Because aggregating links to interesting stuff is a better use of one’s time than fulfilling one’s obligations, whatever those might be (in my case, writing and eating and breathing and, every once in a while, sleeping):
Alexander Sokurov’s latest, The Sun (2005), is finally getting its first run on American screens at NY’s Film Forum (the best cinema on Earth, for all my Madisonian readers). Unsurprisingly the film is receiving a whole lot of critical love: J. Hoberman digs it, as does Manohla Dargis, as does Daniel Kasman. I’m unsure whether I’ll be able to swing by the Forum to catch a showing while I’m temporarily back on the right coast next week, so hopefully the film’ll make its way to Madison at some point in the however distant future. If you’re fiending to see some Sokurov, Four Star Video Heaven has a pretty damn respectable collection of his films, including Moloch (1999), which is the first film in Sokurov’s “Men of Power” series (of which The Sun is a part).
Jack Craver’s debut for the Isthmus advances a “j’accuse” that anybody with a sense of both humor and history will surely smile upon reading: Mayor Dave as monarch.
I’m an armchair-philosopher’s armchair-philosopher, but I’m nevertheless fascinated by the recent online writings of contemporary thinker Graham Harman, who here gives a necessarily terse explanation of the two types of objects that he thinks are: real objects and sensual objects. (For good measure, here’s Michael Austin’s lucid explication of Harman’s theory of vicarious causation and Levi Bryant’s own take on what really happens between objects.) Harman’s book Guerrilla Metaphysics, in which he advances the über-intriguing, quasi-aesthetic concept of allure, is on my “note to self: read these soon” list. It seems inevitable that film and literary studies will have to confront Harman’s ideas (as well as Bryant’s, once his book The Democracy of Objects is published).

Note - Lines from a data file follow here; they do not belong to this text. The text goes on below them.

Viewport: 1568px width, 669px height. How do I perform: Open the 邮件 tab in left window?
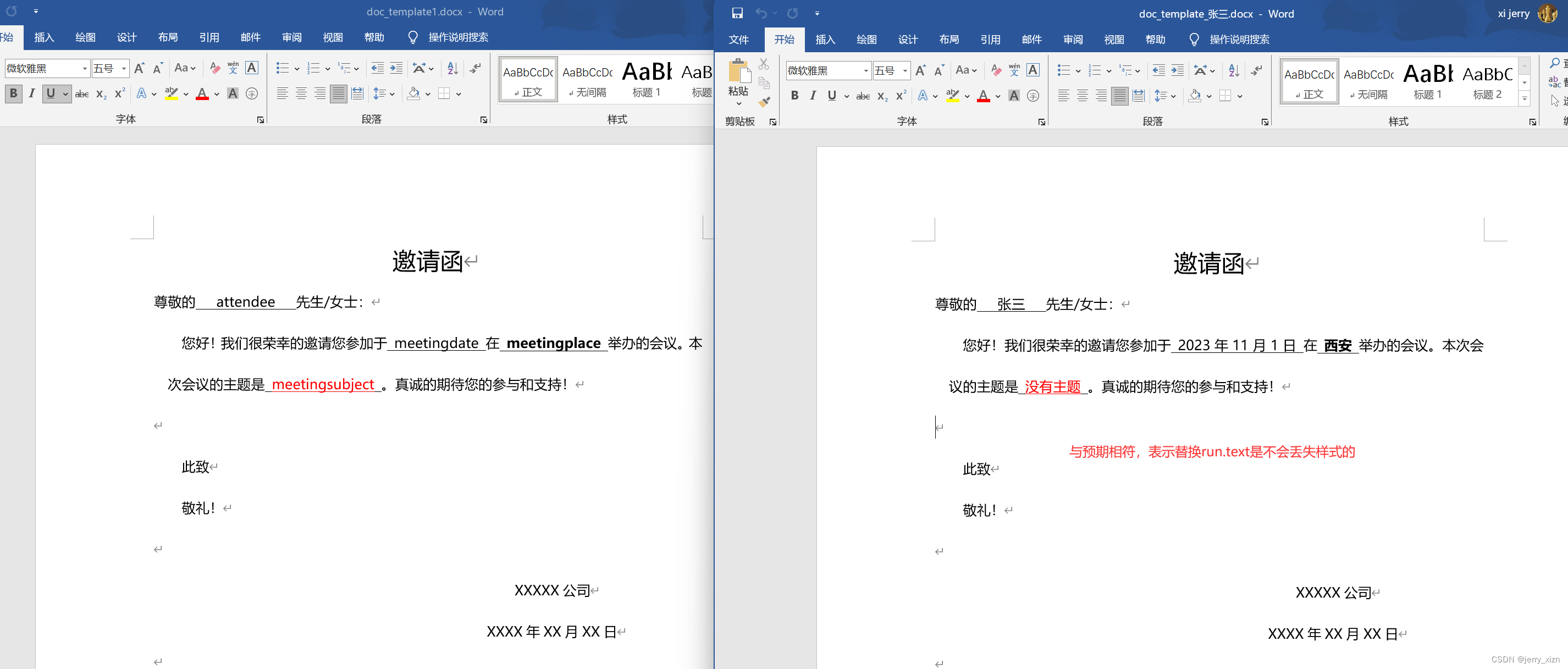pos(250,38)
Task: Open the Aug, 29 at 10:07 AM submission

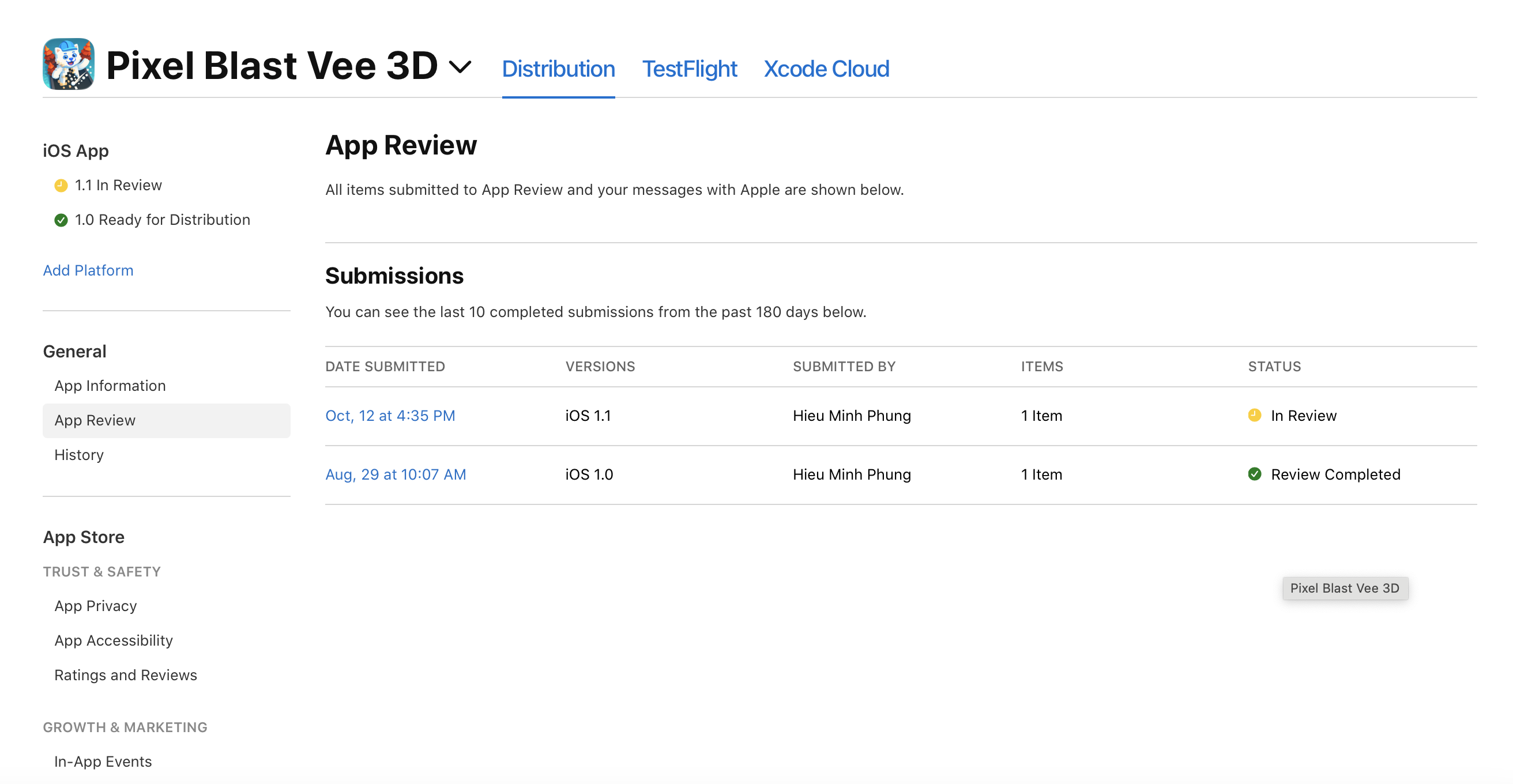Action: coord(396,474)
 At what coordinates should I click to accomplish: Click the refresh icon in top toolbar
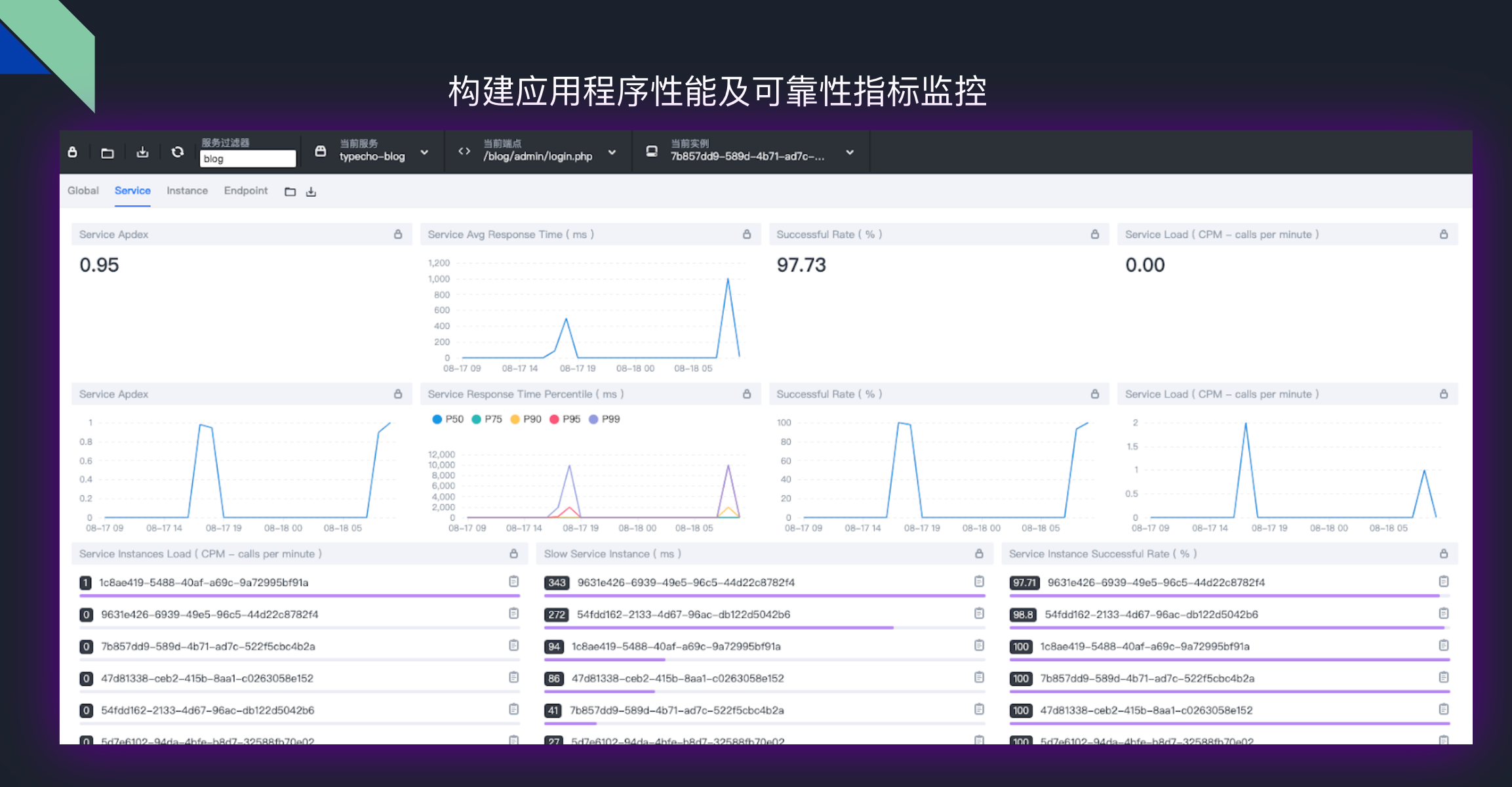177,152
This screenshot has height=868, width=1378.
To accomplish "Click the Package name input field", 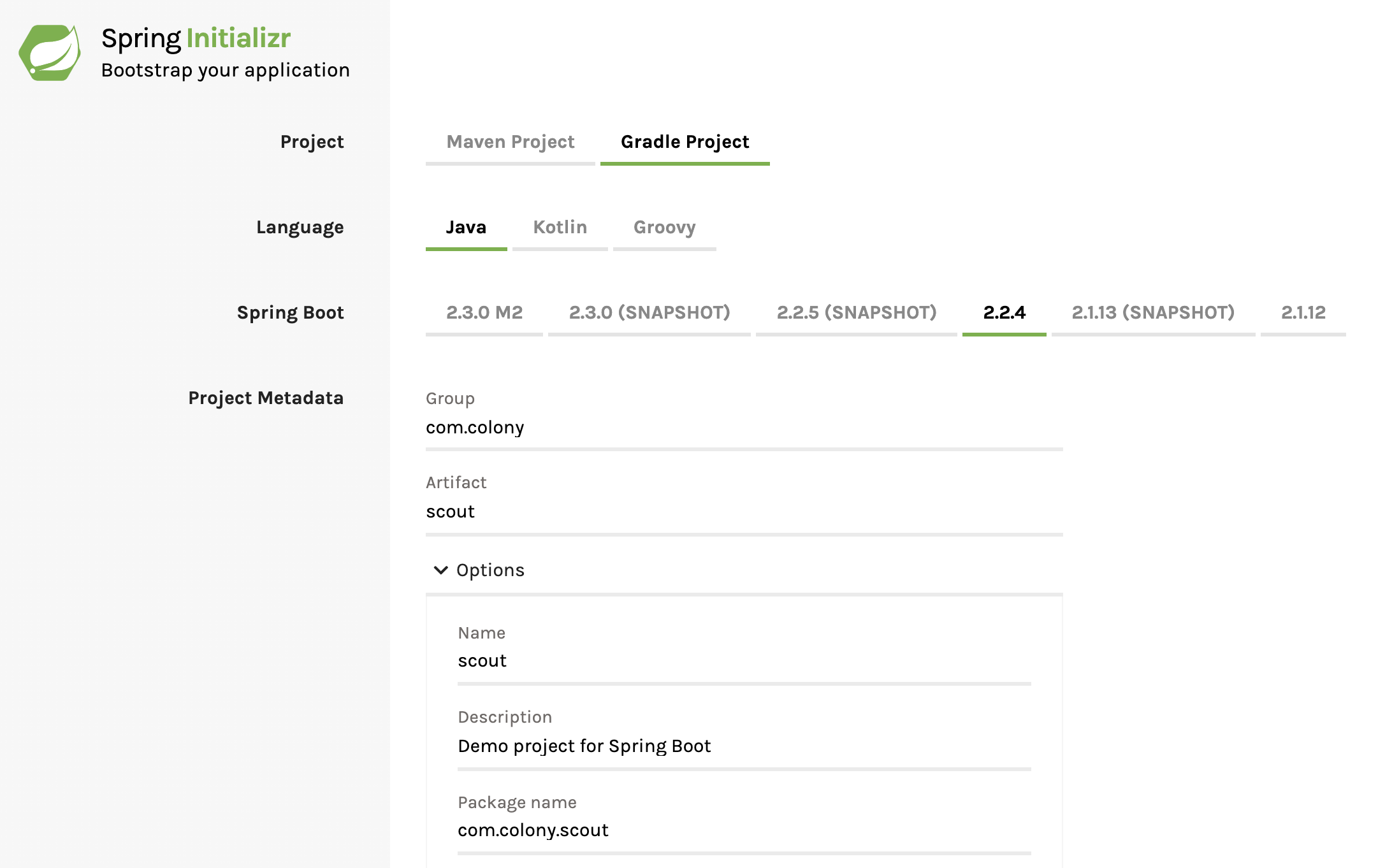I will click(x=743, y=830).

Do yourself a favor and read all four parts (one, two, three and four) of Robert Polito’s ode to Manny Farber over at the Auteurs’ Notebook. Sticky, sticky stuff.
I hereby decree that sneaker pimp Sonny Vaccaro is allowed to be all “I told y’all so” regarding the NBA’s newest phenom (and starting point guard of your Milwaukee Bucks), Brandon Jennings. Jennings’s now-legendary 55 point performance, which I had the pleasure of watching as it happened, was probably the most thrilling thing I’ve seen these past couple weeks… granted, that isn’t saying much.